The similarities were uncanny, but Mark certainly remembered Ed, and this ranger was the spitting image of him.
“How’d you know my dad?” asked Paul.
“Oh, it was so long ago…you wouldn’t want to hear how we met,” replied Mark.
Taking a couple steps beneath the shelter, Paul said, “Humor me.”
Mark explained that he and Ed had met each other in the local hospital. Mark had gone there to pick up his lab tests where he and Ed had struck up a conversation while they sat in the waiting room. By the time all was said and done, he discovered that he was the perfect match for Ed – the perfect kidney match. “Needless to say,” said Mark, “one thing led to another and we were kidney partners for life.”
“What happened to you?” asked Paul.
“Wall Street called me, greed took me, and I played my last bit of luck,” he replied.
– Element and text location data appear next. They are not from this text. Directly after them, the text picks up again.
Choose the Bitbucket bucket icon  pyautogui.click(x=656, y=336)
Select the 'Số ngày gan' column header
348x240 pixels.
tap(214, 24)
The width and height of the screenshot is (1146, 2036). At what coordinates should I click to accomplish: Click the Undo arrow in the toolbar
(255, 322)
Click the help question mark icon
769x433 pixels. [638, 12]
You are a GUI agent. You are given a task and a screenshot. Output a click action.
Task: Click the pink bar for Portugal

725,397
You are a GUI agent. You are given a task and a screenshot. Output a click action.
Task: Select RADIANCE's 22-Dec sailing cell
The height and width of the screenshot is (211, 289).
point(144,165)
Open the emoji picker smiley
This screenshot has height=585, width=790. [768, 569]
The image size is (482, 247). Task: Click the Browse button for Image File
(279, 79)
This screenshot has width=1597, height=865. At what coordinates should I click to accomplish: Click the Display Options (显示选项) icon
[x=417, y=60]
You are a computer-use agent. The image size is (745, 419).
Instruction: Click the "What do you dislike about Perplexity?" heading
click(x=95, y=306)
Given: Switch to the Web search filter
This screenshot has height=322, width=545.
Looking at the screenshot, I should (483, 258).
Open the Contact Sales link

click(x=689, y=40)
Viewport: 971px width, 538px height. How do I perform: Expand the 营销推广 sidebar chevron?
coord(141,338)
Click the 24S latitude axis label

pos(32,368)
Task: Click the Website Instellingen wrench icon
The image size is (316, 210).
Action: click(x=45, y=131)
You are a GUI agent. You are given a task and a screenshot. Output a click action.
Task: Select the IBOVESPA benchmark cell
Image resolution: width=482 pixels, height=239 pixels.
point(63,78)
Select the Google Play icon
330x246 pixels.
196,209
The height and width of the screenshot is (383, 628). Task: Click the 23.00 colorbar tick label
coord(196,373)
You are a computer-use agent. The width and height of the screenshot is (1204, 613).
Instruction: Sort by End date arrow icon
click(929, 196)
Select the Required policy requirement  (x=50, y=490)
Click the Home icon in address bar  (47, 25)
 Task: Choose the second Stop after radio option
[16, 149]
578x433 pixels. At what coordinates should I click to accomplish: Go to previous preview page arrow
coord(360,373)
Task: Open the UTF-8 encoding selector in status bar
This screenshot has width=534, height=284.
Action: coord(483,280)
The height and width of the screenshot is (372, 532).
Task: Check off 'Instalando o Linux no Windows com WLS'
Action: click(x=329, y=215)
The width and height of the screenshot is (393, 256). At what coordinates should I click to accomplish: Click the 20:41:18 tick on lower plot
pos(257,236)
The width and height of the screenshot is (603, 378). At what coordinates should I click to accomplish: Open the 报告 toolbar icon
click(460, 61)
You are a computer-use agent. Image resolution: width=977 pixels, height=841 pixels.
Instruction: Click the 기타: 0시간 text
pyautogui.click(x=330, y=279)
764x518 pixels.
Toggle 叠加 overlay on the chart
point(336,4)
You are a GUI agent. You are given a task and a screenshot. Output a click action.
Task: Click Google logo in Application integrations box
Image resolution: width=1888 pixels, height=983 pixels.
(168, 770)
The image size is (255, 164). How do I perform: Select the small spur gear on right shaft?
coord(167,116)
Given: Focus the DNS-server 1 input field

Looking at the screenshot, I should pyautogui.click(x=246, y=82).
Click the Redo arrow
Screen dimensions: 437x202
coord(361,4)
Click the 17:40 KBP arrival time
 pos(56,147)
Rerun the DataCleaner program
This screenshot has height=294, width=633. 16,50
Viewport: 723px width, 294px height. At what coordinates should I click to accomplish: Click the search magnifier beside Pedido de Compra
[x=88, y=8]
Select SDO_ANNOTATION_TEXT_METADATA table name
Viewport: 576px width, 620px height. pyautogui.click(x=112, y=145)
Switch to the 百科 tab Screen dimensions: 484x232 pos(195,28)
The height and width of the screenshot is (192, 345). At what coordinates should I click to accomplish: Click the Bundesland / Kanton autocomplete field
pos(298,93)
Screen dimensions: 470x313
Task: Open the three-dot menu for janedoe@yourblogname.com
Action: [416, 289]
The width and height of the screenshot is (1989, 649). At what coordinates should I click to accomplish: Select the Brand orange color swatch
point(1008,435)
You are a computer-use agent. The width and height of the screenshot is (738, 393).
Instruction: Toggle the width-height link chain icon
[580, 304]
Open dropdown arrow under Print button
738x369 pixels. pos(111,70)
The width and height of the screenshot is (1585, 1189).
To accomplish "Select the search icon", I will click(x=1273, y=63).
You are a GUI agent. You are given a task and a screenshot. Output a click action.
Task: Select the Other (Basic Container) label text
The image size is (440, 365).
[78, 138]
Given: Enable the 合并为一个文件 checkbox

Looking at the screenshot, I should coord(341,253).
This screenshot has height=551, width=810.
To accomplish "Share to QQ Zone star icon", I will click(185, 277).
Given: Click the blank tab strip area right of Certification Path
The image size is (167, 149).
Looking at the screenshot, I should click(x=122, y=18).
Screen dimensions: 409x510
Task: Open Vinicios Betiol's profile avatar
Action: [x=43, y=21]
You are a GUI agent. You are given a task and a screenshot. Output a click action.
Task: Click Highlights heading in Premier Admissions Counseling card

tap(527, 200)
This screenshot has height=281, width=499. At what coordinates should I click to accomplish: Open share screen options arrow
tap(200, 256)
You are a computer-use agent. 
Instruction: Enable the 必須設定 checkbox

Sighing aloud, Mark blinked to clear the water from his eyes, “and then I lost it all.”
“I remember you,” said Paul, then he pulled out a photograph from his wallet, and pointed to two men standing side-by-side by the old country store, “that’s you, and that’s my dad.”
Peering at the old black and white photograph, he could faintly make out the faces of the worn picture, “Sure does look like me, doesn’t it?” asked Mark.
Paul began smiling and he replied, “It is you,” then he took a deep breath, “do you know for how long I have been looking for you?”
Mark simply shook his head, “well, you found me…I wish under better circumstances.”
Just then, Paul placed his hand upon Mark’s shoulder, “I wish my dad would’ve been able to see you again. He talked about you all the time…and especially right before he died,” Paul sighed, “because of you, he was able to watch me graduate and get my high school diploma, and later, he got to hold his newborn grandson – my son.”
“Wow,” Mark replied, “I didn’t realize that one kidney could do all that.”
“You don’t understand, Mark,” said Paul, “when he died, he left you the old country store and the house. It’s been waiting for your return but you never came…until now.”
And suddenly, Mark had received his answer…and his solution to his homelessness. It had been there the whole time but it took him losing everything before he would rediscover the rainbow of hope once again.
Even in your darkest hour, when you ask – God shows up in the most unlikely places.